Alys wasn’t surprised to hear it. Every fertility spell she had learned from her mother’s book included the element Shel, which was usually associated with energy and stamina. There being no official study of feminine elements and women’s magic, no one had quite figured out why Shel was necessary, but from what Alys had read, the potions were useless without it. It was not at all uncommon for a woman taking fertility potions to have trouble sleeping. Which was usually not a problem, since the potions were fast-acting and effective under ordinary circumstances. Women rarely required more than two or three doses, and if they did require more, they either couldn’t conceive at all or couldn’t carry the infant to term.
“How many have you taken?” Alys asked gently, but she knew it was more than two or three.
“Enough that I should be pregnant by now.” Shelvon touched her belly. “Of course without an abigail here to examine me, there’s no way to know for sure whether I am or not.”
Alys didn’t think there was much uncertainty in the matter at all.
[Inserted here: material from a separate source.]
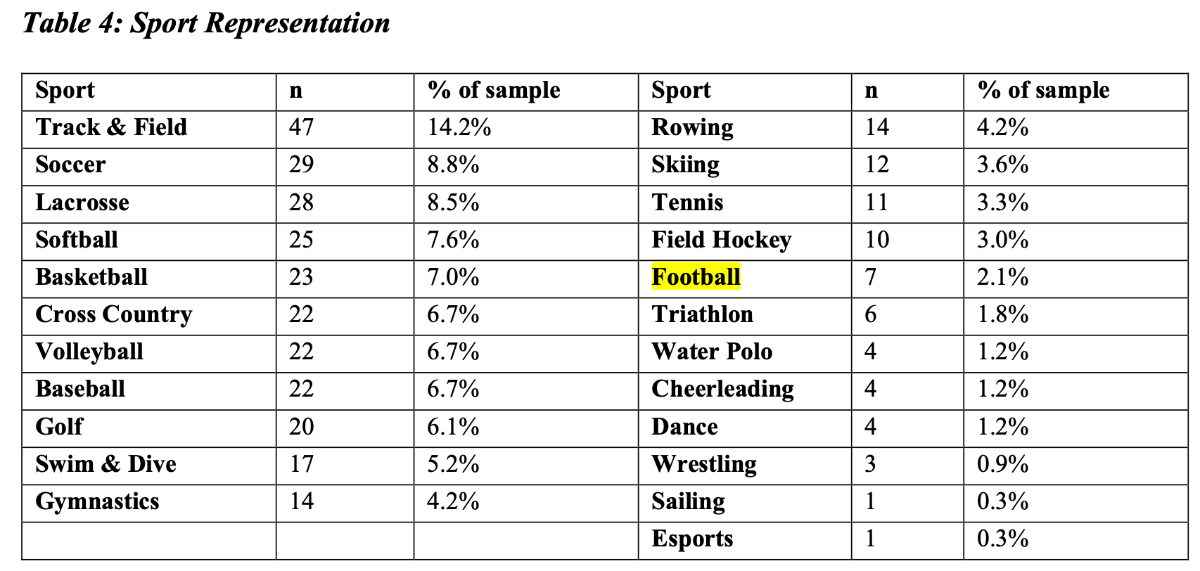Select the Field Hockey cell

pos(721,240)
Surely her mother’s spell—a spell that shook the whole world, created a new Well, and changed the appearance of Rho itself—could not be circumvented by a potion any novice abigail could create.
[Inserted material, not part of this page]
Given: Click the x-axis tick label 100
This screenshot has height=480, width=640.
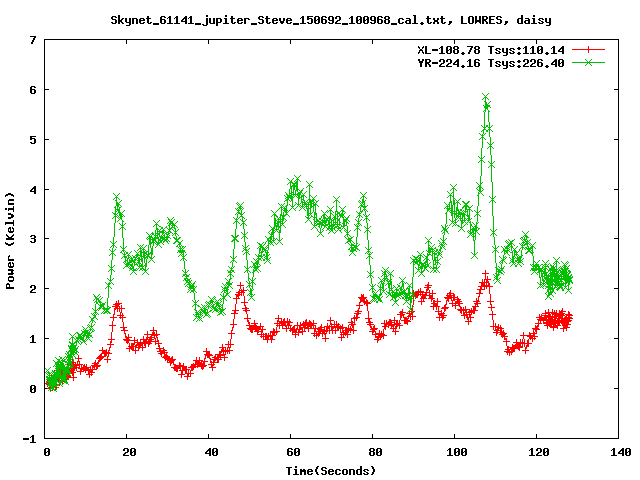Looking at the screenshot, I should [454, 452].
Shelvon forced a smile and pointedly changed the subject. “How goes the search for a husband for Jinnell?”
Alys’s shoulders drooped. “It seems I underestimated the effect my mother’s spell would have on Jinnell’s prospects.”
Shelvon winced in sympathy. “I had hoped that would not be the case.”
“I’ve received several very polite letters that simply said that marriage negotiations were already underway when I know for certain it’s not true. And quite a number of people have failed to respond at all. Perhaps they’re hoping I will think a flier got lost in transit and therefore not be insulted.”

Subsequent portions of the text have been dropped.